Profile: Sir Hugh Orde
Association of Chief Police Officers president Sir Hugh Orde has been seen as a leading contender to become the next Metropolitan police commissioner.
Sir Hugh is widely respected in police circles for his no nonsense approach to policing and his experience in Northern Ireland. He is seen as a commanding figure who has authority.
Police sources say he also has a very good working relationship with the Home Secretary, Theresa May, who has a pivotal role in the appointment of the next Met Commissioner.
But Sir Hugh's contradiction on Newsnight of Theresa May's assertion that politicians were responsible for a change in police tactics when dealing with London rioters - and his frustration that the Government has apparently taken the credit for restoring order - have raised doubts as to whether he would get the job.
The senior officer said politicians flying back from their holidays were an "irrelevance" when it came to the shift in the police's approach.
Sir Hugh has also spoken out against the government's budget cuts, saying key policing areas will be left with a £50m shortfall by 2014-15 which will have to be met by local forces.
Hat in the ring?
The Met has been advertising for a new commissioner since the resignation of Sir Paul Stephenson in July 2011.
Sir Hugh had narrowly missed out on the position when Sir Paul was appointed in 2009. But his current position as chief constable and president of the Association of Chief Police Officers (Acpo), gives him a high profile, good contacts and an excellent insight into the issues facing the Met and other forces up and down the country.
Asked in July if he would be applying, Sir Hugh said: "I haven't finally made up my mind whether to put my hat in the ring, but I note that the mayor (Boris Johnson) is on record as saying that he is ideally looking for a woman to do the job… and that is something that anyone interested in the job has to think about before they decide whether to go for it."
Sir Hugh Orde began his policing career with the Metropolitan Police in 1977, initially serving in central London.
When he was posted to Brixton as a sergeant, he got his first taste of the challenges of policing in communities where officers do not have the trust of some residents.
He was soon marked out as a high-flyer and given a number of key positions in the Met, leading to management of major crime investigations across the south-west of the capital.
During the 1990s he developed the Met's community and race relations training programmes.
In 1998 he became commander for crime in south-west London. The following year he was the officer in charge of the aftermath of the Brixton bomb, planted by David Copeland, a man consumed by racial hatred.

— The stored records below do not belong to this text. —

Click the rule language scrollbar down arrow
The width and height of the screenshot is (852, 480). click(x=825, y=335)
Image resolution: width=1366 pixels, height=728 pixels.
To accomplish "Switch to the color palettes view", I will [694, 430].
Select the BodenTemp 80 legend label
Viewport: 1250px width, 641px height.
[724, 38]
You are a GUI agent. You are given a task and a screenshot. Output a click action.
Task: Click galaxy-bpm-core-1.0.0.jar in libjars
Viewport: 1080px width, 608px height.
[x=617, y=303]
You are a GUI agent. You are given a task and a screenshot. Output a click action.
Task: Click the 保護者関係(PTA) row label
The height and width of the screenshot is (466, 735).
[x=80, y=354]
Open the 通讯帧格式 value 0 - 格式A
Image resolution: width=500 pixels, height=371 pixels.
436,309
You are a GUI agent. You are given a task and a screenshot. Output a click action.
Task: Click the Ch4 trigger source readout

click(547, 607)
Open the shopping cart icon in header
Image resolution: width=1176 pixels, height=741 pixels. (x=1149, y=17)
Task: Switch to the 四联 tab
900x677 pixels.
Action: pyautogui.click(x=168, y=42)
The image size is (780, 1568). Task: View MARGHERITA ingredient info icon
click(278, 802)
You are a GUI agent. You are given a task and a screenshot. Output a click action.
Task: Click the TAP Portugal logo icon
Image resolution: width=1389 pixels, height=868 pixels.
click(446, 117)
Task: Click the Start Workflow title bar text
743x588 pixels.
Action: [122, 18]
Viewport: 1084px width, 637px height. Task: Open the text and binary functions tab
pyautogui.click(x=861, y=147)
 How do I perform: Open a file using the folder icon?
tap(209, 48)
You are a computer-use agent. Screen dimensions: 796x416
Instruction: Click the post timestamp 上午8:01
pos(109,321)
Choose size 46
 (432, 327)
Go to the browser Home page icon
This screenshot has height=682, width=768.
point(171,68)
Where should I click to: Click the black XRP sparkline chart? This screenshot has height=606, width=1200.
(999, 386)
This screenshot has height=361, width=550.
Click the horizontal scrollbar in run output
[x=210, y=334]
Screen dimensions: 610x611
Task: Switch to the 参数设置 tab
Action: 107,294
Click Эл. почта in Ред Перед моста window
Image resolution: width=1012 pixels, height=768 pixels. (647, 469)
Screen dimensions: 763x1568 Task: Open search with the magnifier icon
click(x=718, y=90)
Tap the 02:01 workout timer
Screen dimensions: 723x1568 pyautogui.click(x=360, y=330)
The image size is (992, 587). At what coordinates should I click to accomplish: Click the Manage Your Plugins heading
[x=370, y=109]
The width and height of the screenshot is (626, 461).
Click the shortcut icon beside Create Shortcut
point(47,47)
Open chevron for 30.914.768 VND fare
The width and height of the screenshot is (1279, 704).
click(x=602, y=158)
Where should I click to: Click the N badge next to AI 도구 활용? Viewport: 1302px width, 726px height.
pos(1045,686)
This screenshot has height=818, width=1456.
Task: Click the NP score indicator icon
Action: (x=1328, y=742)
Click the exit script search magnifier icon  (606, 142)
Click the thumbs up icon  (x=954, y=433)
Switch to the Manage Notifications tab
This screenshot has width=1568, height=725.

During this period he developed Operation Trident, one of the capital's most important continuing strategies which targets drugs-related gun crime occurring in black communities.
This led to him working in both Jamaica and South Africa where police forces have been developing similar strategies on organised crime.
Sir Hugh became a deputy assistant commissioner of the Met in 1999 and is a graduate of the FBI's top-flight National Executive Institute.
It was his promotion to the higher ranks of the Met that led to his involvement in Northern Ireland.
The then Met commissioner, Sir John Stevens, was investigating allegations of collusion between loyalist paramilitaries and elements of the security forces.
Sir Hugh had day-to-day responsibility for this crucial investigation into a dark episode in the history of The Troubles.
The job meant handling not just a potentially explosive inquiry - but also attempting to keep current officers on board, while reaching out to Nationalists demanding answers.
That work led directly in 2002 to Sir Hugh's appointment as chief constable with responsibility for continuing the police reforms.
During his seven-year tenure, he oversaw the challenge of reforming the force and winning the support of Catholics and Irish nationalists in the wake of the Good Friday Agreement.
Violence and sectarian tension fell massively in Northern Ireland during his time, although critics might argue this was due to political and social factors as much as to police tactics.
Sir Hugh Orde was appointed chief constable and president of the Association of Chief Police Officers in April 2009. Acpo represents the views of 334 senior police officers from England, Wales and Northern Ireland.
During his time in the position, Sir Hugh has advocated amalgamating police forces to save money and has spoken out against the government's plans to introduce elected commissioners.
Elections for the first commissioners, with the power to hire and fire chief constables, are planned for May 2012.
Sir Hugh has also been a critic of cuts to policing funding since they were flagged by the Conservative Party in the run-up to the 2010 election. A 20% reduction in funding is set to come into force by 2014-15.
Sir Hugh has endeared himself to ordinary police officers with his remarks on government pay reforms. He can be very blunt and seldom minces his words.
The question might be whether he is too outspoken to get the job of commissioner, which relies on discretion and a fair amount of "biting your lip".